● Your objective: Return the lines below exactly, from the first one through the line that has "Click the 姓名". Leave out everything after it.

● Provided records:
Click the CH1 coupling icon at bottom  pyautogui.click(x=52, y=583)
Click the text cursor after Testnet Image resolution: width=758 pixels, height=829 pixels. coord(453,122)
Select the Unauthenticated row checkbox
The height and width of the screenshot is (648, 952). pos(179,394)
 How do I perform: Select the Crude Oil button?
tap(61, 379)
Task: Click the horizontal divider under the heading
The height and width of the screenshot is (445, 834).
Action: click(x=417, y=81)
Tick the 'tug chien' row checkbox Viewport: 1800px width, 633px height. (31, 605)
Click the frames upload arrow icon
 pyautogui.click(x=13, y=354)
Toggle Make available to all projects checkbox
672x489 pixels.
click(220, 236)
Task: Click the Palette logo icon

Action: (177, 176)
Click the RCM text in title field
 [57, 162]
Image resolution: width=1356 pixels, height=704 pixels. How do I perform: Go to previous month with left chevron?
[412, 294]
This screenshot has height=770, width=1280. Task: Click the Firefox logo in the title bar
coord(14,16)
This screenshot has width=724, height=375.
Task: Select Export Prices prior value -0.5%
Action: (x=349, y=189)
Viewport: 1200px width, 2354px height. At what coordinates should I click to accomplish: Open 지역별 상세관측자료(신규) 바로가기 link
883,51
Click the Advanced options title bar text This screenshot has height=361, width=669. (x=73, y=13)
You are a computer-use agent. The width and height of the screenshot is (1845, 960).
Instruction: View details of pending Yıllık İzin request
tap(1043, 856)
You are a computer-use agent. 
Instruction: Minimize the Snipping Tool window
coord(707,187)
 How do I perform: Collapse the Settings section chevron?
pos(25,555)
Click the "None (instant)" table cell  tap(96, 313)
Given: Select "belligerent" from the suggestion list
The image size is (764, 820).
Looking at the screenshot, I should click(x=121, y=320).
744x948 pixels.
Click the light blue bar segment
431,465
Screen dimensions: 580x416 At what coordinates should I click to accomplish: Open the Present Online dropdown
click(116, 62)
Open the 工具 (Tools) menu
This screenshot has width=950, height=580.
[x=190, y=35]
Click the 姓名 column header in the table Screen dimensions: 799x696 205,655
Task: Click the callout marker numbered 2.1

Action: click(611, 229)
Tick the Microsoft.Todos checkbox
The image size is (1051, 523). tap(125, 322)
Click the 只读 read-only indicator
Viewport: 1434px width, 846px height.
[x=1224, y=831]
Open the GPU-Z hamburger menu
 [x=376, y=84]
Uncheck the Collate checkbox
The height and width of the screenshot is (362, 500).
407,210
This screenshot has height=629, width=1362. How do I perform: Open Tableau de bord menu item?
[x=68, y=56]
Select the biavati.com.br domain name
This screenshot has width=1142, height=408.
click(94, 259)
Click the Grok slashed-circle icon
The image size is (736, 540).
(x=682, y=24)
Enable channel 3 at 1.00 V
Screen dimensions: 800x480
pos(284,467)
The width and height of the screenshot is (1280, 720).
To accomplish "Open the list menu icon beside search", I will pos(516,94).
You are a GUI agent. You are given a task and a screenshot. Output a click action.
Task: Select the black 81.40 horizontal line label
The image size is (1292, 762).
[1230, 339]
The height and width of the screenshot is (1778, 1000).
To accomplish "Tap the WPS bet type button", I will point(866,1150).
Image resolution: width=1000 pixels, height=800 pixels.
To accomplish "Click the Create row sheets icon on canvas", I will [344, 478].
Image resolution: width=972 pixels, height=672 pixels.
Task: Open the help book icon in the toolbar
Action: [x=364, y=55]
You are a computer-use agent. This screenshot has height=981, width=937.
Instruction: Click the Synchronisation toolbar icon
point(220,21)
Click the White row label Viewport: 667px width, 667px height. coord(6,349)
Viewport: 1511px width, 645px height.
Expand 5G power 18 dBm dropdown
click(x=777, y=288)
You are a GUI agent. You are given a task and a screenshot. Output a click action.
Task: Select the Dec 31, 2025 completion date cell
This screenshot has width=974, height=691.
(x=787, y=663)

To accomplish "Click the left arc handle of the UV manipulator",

● Result of the exercise:
Click the CH1 coupling icon at bottom  pyautogui.click(x=52, y=583)
Click the text cursor after Testnet Image resolution: width=758 pixels, height=829 pixels. coord(453,122)
Select the Unauthenticated row checkbox
The height and width of the screenshot is (648, 952). pos(179,394)
 How do I perform: Select the Crude Oil button?
tap(61, 379)
Task: Click the horizontal divider under the heading
The height and width of the screenshot is (445, 834).
Action: click(x=417, y=81)
Tick the 'tug chien' row checkbox Viewport: 1800px width, 633px height. (31, 605)
Click the frames upload arrow icon
 pyautogui.click(x=13, y=354)
Toggle Make available to all projects checkbox
672x489 pixels.
click(220, 236)
Task: Click the Palette logo icon

Action: (177, 176)
Click the RCM text in title field
 [57, 162]
Image resolution: width=1356 pixels, height=704 pixels. How do I perform: Go to previous month with left chevron?
[412, 294]
This screenshot has height=770, width=1280. Task: Click the Firefox logo in the title bar
coord(14,16)
This screenshot has width=724, height=375.
Task: Select Export Prices prior value -0.5%
Action: (x=349, y=189)
Viewport: 1200px width, 2354px height. At what coordinates should I click to accomplish: Open 지역별 상세관측자료(신규) 바로가기 link
883,51
Click the Advanced options title bar text This screenshot has height=361, width=669. (x=73, y=13)
You are a computer-use agent. The width and height of the screenshot is (1845, 960).
Instruction: View details of pending Yıllık İzin request
tap(1043, 856)
You are a computer-use agent. 
Instruction: Minimize the Snipping Tool window
coord(707,187)
 How do I perform: Collapse the Settings section chevron?
pos(25,555)
Click the "None (instant)" table cell  tap(96, 313)
Given: Select "belligerent" from the suggestion list
The image size is (764, 820).
Looking at the screenshot, I should click(x=121, y=320).
744x948 pixels.
Click the light blue bar segment
431,465
Screen dimensions: 580x416 At what coordinates should I click to accomplish: Open the Present Online dropdown
click(116, 62)
Open the 工具 (Tools) menu
This screenshot has width=950, height=580.
[x=190, y=35]
Click the 姓名 column header in the table Screen dimensions: 799x696 205,655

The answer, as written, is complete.